In Emergence We Trust

Like language with the rules of poetry, these environments are generative places enabling exploration of emergent spaces. Emergence, which manifests both in the software but also in you. There is always a point where you find yourself thinking, I didn’t expect I could do that. In Dwarf Fortress first you fight against tantrum spirals and then through mastery, against FPS death. Similarly, Emacs enables workflows that evolve over time, as users build custom functions and plugins to fit their unique needs. In AI, emergence arrives rather late but it’s there. Putting together datasets, training them, optimizing, starting over, are complicated but not complex per se. The complexity (and emergence) is in the capabilities of the trained network. Things infinitely tedious or difficult are a few matrix multiplications away.
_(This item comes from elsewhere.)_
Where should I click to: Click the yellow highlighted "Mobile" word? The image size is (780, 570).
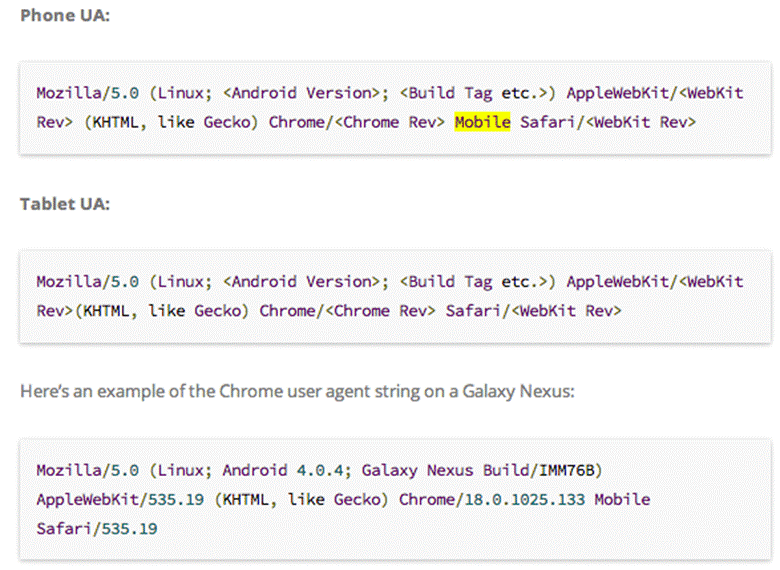coord(482,122)

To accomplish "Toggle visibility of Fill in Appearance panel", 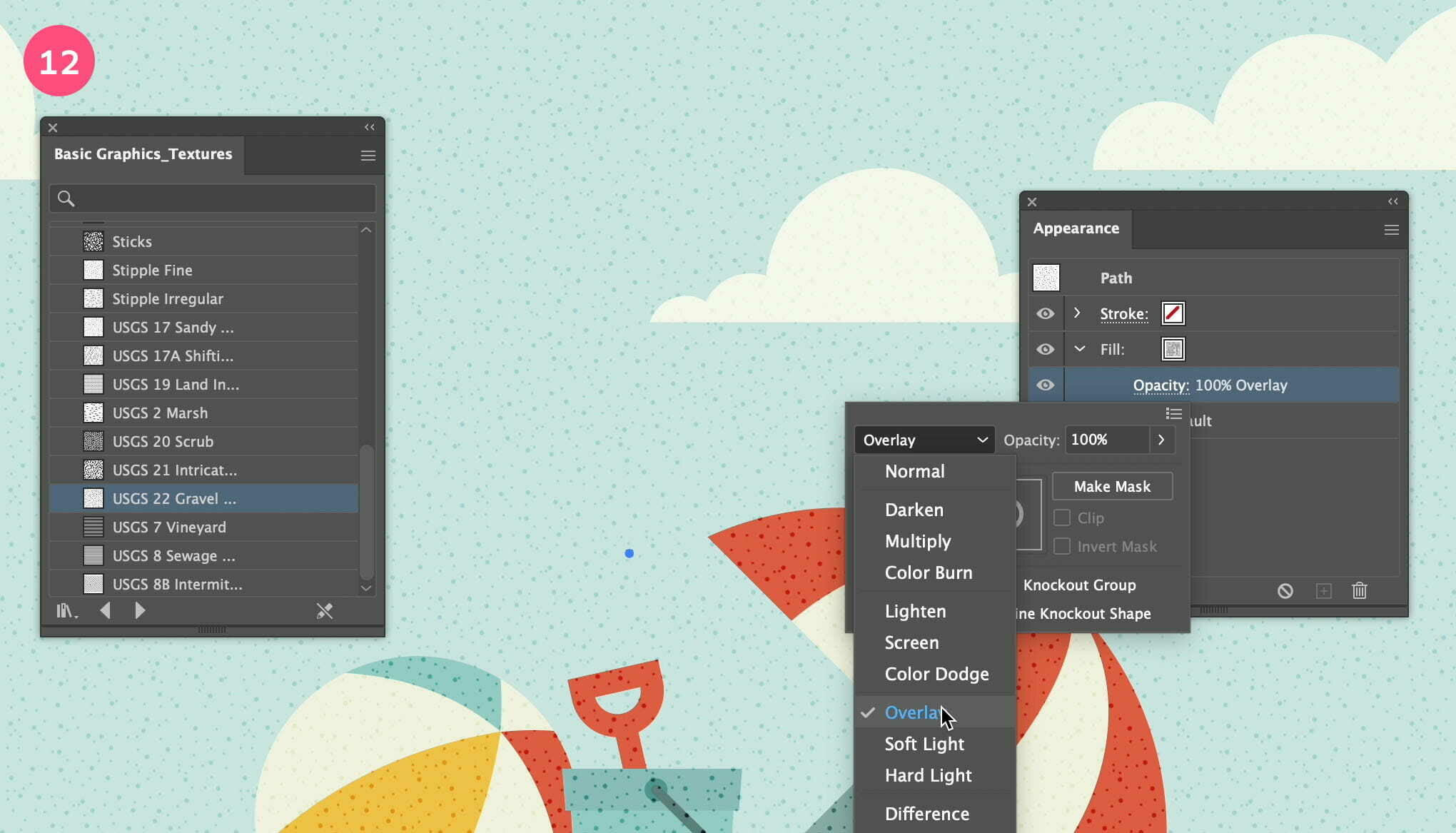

This desire for emergence is spelunking. It rewards curiosity and experimentation but demands patience and resilience. Mastery begins with small victories: making beer in Dwarf Fortress, accessing help in Emacs, or implementing a 3-layer neural network. Each success expands your imagination. The desire to do more, to push the boundaries of what’s possible, becomes an endless rabbit hole—one that is as exhilarating as it is daunting.

Complexity as a Gateway to Creativity

The high complexity of these systems—their vast degrees of freedom—opens the door to infinite creativity. This very openness, however, can be intimidating. Confronted with the sprawling interface of Emacs, the arcane scripts of Dwarf Fortress, or the mathematical abstractions of AI, it’s tempting to retreat to the familiar. Yet this initial opacity is precisely what makes these systems so rewarding. Engaging with something that might blow up in your face—whether it’s drunk cats, a lisp error, or an exploding gradient—forces you to give up.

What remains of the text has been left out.